In India, a country where the majority of the population is dark-skinned, there is a widely held belief that dark complexions are inferior to fair ones. This prejudice manifests itself in everything from hiring practices that favor light-skinned employees to matrimonial ads that list fairness as a non-negotiable characteristic of the future bride or groom. In the media, light-skinned actors and models are in high demand, while dark-skinned performers are rarely seen on screen. The message is clear: fair skin represents beauty and success, and as a result Indians are keen consumers of products that promise to lighten skin. (via Can Advertising Change India’s Obsession with Fair Skin? - Elizabeth Segran - The Atlantic)
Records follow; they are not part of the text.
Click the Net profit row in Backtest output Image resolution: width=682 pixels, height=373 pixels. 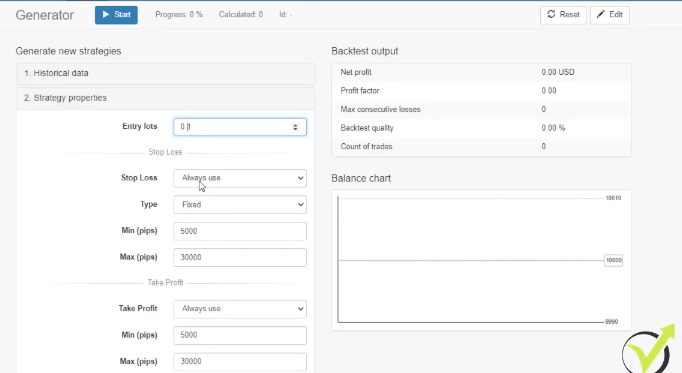[x=481, y=72]
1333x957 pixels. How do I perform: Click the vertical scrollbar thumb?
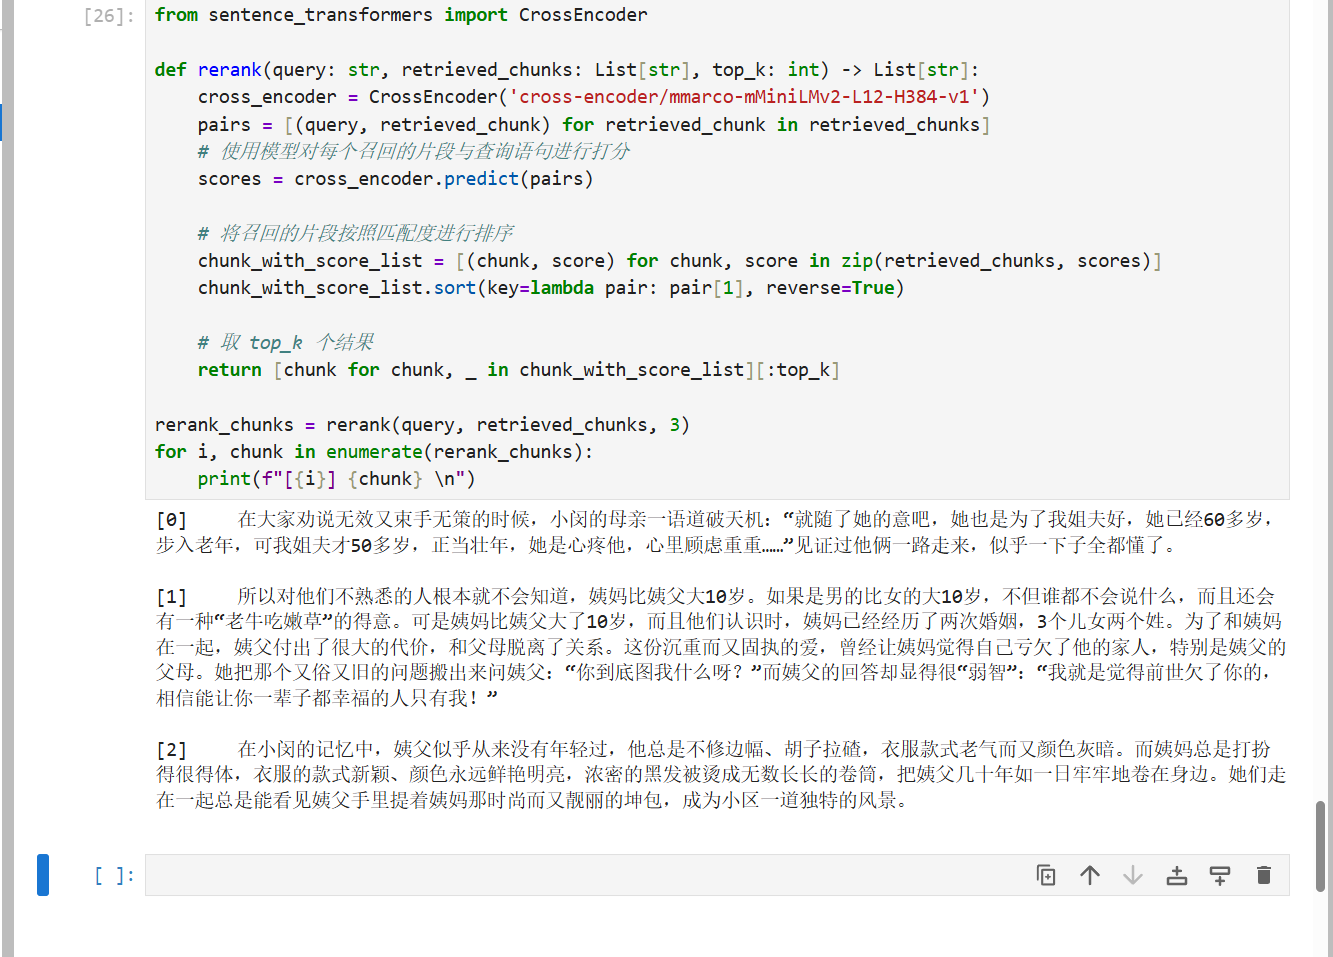pyautogui.click(x=1321, y=845)
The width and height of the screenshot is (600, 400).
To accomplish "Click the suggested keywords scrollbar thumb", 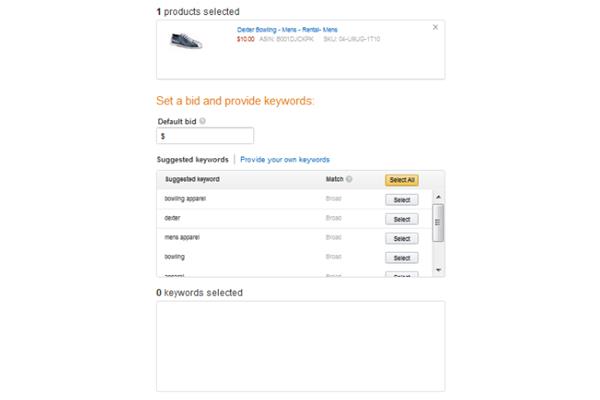I will click(x=439, y=223).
When I spoke to Nandita Das last week, she argued that India’s history of racism is not central to the discussion, because the prejudice against dark skin has taken on new forms in the modern world. “I don’t believe we have to keep going back into history,” says Das. “We’re not just a product of our traditions: we’re also part of the globalized world. Today, the fact that such discrimination continues to exist is a function of consumerism. The market is waiting to cash in on people’s hidden aspirations.”
For centuries Indians used natural ingredients, such as lemon or turmeric, to lighten their skin. In 1975, Unilever launched a commercial skin lightening cream called “Fair and Lovely,” and other companies quickly followed suit with their own products. The creams were originally targeted at women, but over time products emerged for men as well. In 2005, Emami launched the “Fair and Handsome” cream with Shah Rukh Khan as its brand ambassador and it is now a market leader. Fairness products are sold at every price point, from inexpensive packets of lotion to high-end luxury creams, making them accessible to every socioeconomic class. Today, their sale generates over $400 million in revenue a year in India, which is more than all other skincare products combined. In fact, the sale of fairness productssurpasses the sale of Coca-Cola and tea in India.
"When I am on a film set playing an educated upper-middle-class character, the crew will tell me, ‘I know you don’t like to wear makeup to lighten your skin, but this is an educated girl you are playing, so it would be appropriate for you to look fair,’ But what does that say about me?" Das asks. "I’m educated and I’m dark." It is as if filmmakers cannot wrap their heads around the possibility that dark skin can be associated with success, even when it is embodied for them in the very person with whom they are speaking.
What will it take to change India’s aesthetic sensibilities? There needs to be an alternative stream of messaging in the Indian media that associates dark skin with notions of beauty, strength and success. Activists have tried to do this with campaigns like “Dark is Beautiful,” but they face a herculean task because their efforts are not backed by the advertising budgets of the cosmetics and film industries. The ad featuring Nandita Das has appeared in print and has been shared widely on Facebook and Twitter, but it will never be as visible as the ads for fairness creams that literally surround the Indian population in magazines, billboards, web banners, and on television.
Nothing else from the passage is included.